In May 2017 the STF (Supreme Court) concluded the trial of two special appeals on the right of partners in the succession of their peers, being one of the process regarding a hetero-affective relationship and the other one regarding a homo-affective relationship.
Until the trial of these two appeals, there was a disparity between the inheritance rights of the spouse and the partner, due to the writing of Civil Code’s articles 1,829 and 1,790.
To the surviving spouse should be applied to article 1,829 of such diploma, which provides that the spouse should receive equal share as the descendants, except in cases in which there were more than four descendants and the spouse was also ascendant of the heirs with whom he/she should compete, occasion in which the spouse would necessarily receive a quarter of the inheritance.
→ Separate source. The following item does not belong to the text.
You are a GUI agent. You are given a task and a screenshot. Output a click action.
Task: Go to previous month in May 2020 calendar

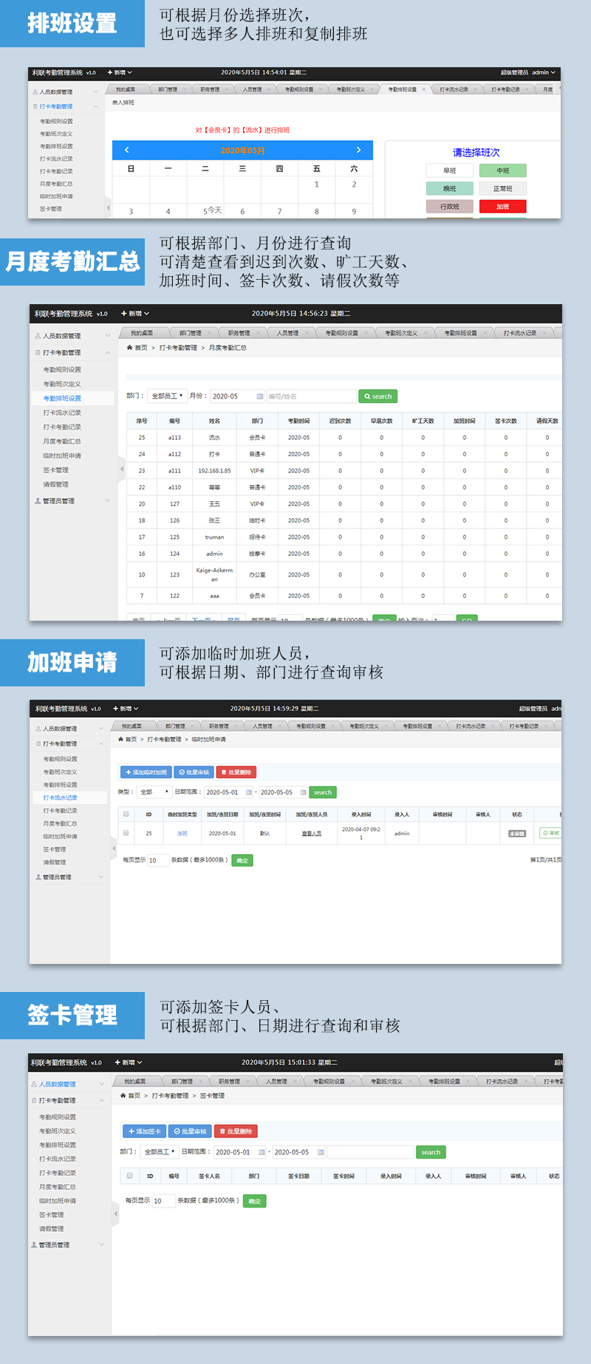pyautogui.click(x=127, y=150)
In the case of marriage without offspring, the spouse appears in the line of succession in competition with the ascendants, being entitled to receive the same share as them. If there are neither descendants nor ascendants, the spouse is entitled to receive the inheritance in its entirety and only if there are no descendants, ascendants and spouse, the inheritance is due to the collaterals of the deceased.
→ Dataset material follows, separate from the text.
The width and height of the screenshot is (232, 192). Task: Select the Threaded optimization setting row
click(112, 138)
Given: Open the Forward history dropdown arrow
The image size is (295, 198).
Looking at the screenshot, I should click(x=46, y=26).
On the other hand, in the cases of stable union, the applicable article used to be another one, which is the 1,790 of the Civil Code. According to this provision, the partner only had inheritance rights over the goods onerous acquired during the validity of the stable union, and his share would only be equal to those of the descendants if they were common children of the couple. In cases of competition with descendants of the inheritance‘s author , other successive relatives, or in the absence of other heirs the rules of succession were different, and the partner had a smaller share.
It happens that, with the recent decisions of STF, article 1,790 was considered unconstitutional, and article 1,829 came to be applied not only to marriage, but also in cases of stable union.
Thus, we see a great evolution in favour of the partners, once they start to compete with the descendants and ascendants, in all the patrimony of the inheritance’s author, in a manner that their portions are all in the same value. Also, even if the inheritance’s author has other family successors, the partner appears in front of these ones in the line of succession, fact that would not be possible with an application of the article 1,790.
Finally, the STF supplemented the decision by saying that it had already equated the homoaffective unions with hetero-affective unions, including its effects. Thus, the decision to equate stable unions with marriage is not only valid for hetero-affective unions, but also for homosexual couples.